SYSTEMATIC REVIEW ON THE IMPACT OF LARGE-SCALE RAILWAY INFRASTRUCTURE ON REGIONAL CONNECTIVITY AND RESILIENCE IN THE U.S.
DOI:
https://doi.org/10.63125/p06cv674Keywords:
Railway Infrastructure, Regional Connectivity, Resilience, Passenger–Freight Impacts, United StatesAbstract
This systematic review synthesized quantitative evidence on how large-scale railway infrastructure influenced regional connectivity and resilience in the United States. After comprehensive database and grey-literature searches and two-stage screening, 68 studies met eligibility criteria and produced 214 extractable effect sizes. Connectivity outcomes dominated the evidence base with 143 effects (66.8%), while resilience outcomes contributed 71 effects (33.2%). Random-effects pooling showed positive impacts across every outcome family. Average connectivity gains were moderate in magnitude, led by accessibility expansion (pooled g = 0.41), followed by interaction‐intensity change (g = 0.35) and network‐performance improvement (g = 0.29).
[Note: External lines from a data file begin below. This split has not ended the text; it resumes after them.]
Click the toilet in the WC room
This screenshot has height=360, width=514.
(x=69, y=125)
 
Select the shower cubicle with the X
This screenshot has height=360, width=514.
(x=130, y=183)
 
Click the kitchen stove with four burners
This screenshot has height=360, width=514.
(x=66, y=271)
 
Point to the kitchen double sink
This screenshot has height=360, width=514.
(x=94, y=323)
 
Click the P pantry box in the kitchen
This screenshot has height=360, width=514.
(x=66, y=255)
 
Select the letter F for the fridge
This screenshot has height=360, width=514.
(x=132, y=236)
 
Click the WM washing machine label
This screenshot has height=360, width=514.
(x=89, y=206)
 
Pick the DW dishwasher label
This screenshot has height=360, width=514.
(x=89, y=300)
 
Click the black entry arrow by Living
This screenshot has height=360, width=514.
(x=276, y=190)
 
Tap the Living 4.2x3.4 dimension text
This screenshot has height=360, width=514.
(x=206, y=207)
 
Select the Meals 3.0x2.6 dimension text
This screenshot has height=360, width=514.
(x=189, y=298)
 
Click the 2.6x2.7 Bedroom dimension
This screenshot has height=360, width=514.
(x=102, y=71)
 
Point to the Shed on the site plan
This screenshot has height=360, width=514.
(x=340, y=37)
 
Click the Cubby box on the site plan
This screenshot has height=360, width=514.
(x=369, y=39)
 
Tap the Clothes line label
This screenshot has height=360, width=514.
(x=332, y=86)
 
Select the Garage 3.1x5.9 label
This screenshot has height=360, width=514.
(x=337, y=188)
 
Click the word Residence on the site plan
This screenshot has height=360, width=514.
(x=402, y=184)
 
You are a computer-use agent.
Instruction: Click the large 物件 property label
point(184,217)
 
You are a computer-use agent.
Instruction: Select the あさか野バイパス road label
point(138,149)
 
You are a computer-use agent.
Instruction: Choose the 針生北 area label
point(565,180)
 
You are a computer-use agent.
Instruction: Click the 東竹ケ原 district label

Resilience gains were also positive, with redundancy/robustness improvement (g = 0.33) and recovery‐performance change (g = 0.30) exceeding continuity-of-flow stabilization (g = 0.25). Heterogeneity was substantial (I² roughly 65–73% across families), supporting moderator testing. Meta-regression indicated that baseline accessibility systematically shaped effect size: low-baseline regions displayed larger proportional accessibility gains (g = 0.49) than high-baseline regions (g = 0.31), whereas high-baseline megaregion corridors showed larger absolute interaction increases. Metro scale strengthened passenger connectivity, with large metros outperforming small metros (difference ≈ 0.17 g). Freight-intensive regions registered higher freight continuity and resilience gains (g = 0.37 vs 0.21). Shared passenger–freight corridors produced stronger passenger reliability and recovery effects, while freight-exclusive corridors yielded larger freight throughput gains. Hazard context moderated resilience, as flood-exposed and coastal corridors showed the largest resilience effects (g ≈ 0.38). Sensitivity analyses excluding higher-bias or short-horizon studies preserved positive direction and significance. Overall, the evidence portrayed U.S. large-scale railway infrastructure as a dual regional intervention that strengthened everyday functional linkage and improved shock tolerance through measurable gains in access, flows, reliability, redundancy, and recovery.